◆ Action item
Every record below should be repeated exactly, with the pictures left out.

◆ Stored data

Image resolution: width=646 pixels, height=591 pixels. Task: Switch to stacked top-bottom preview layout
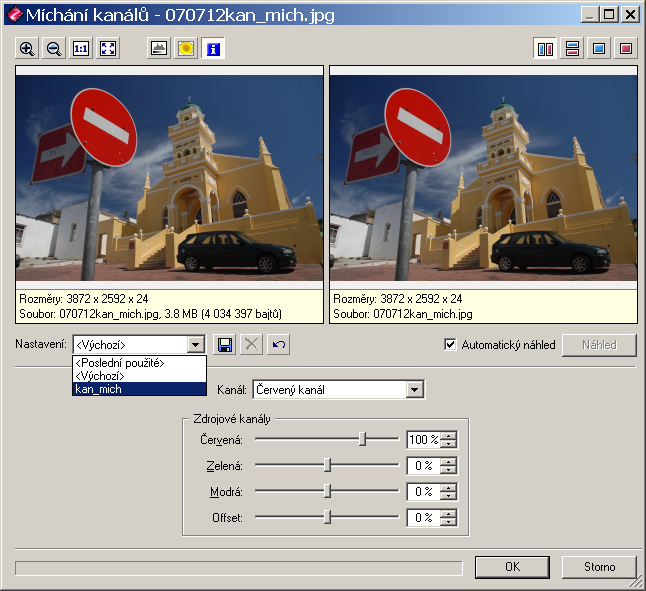pyautogui.click(x=572, y=48)
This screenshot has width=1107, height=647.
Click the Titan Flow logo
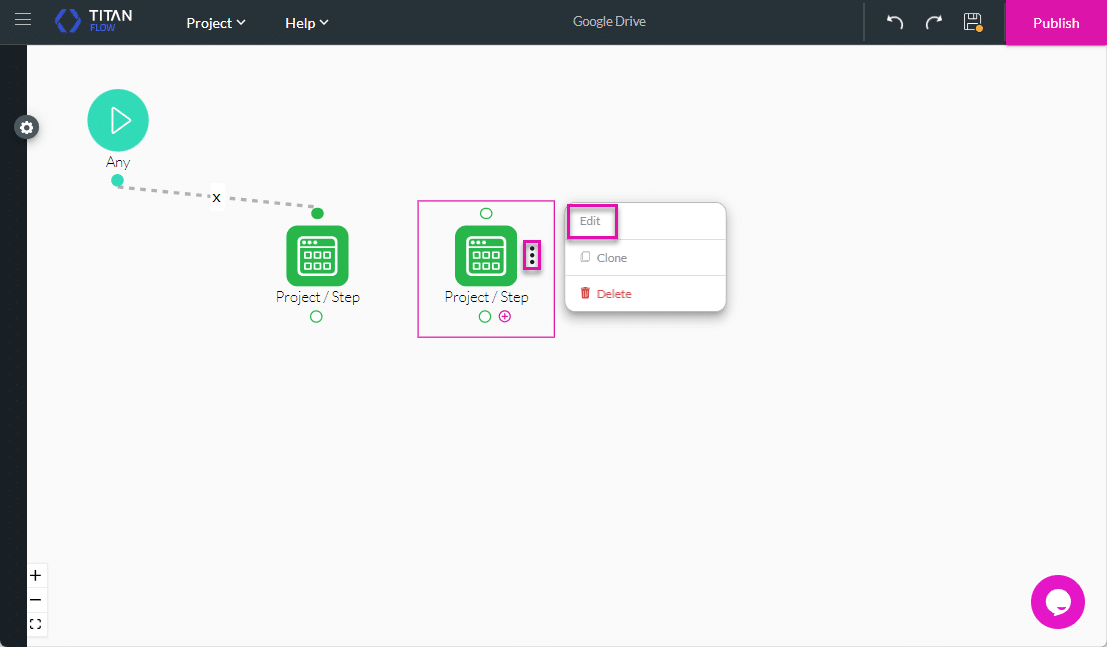(94, 21)
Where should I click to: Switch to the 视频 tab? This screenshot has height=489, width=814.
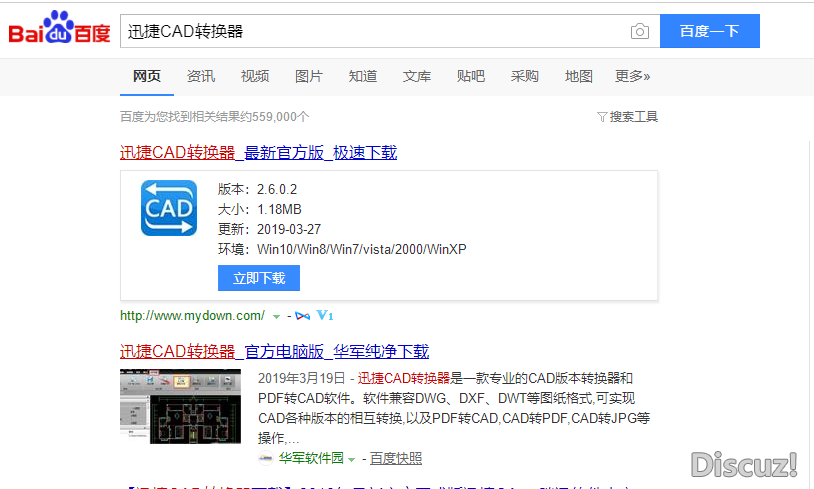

◆ Answer to this exercise
Image resolution: width=646 pixels, height=591 pixels. Task: Switch to stacked top-bottom preview layout
pyautogui.click(x=572, y=48)
This screenshot has width=1107, height=647.
Click the Titan Flow logo
(94, 21)
Where should I click to: Switch to the 视频 tab? This screenshot has height=489, width=814.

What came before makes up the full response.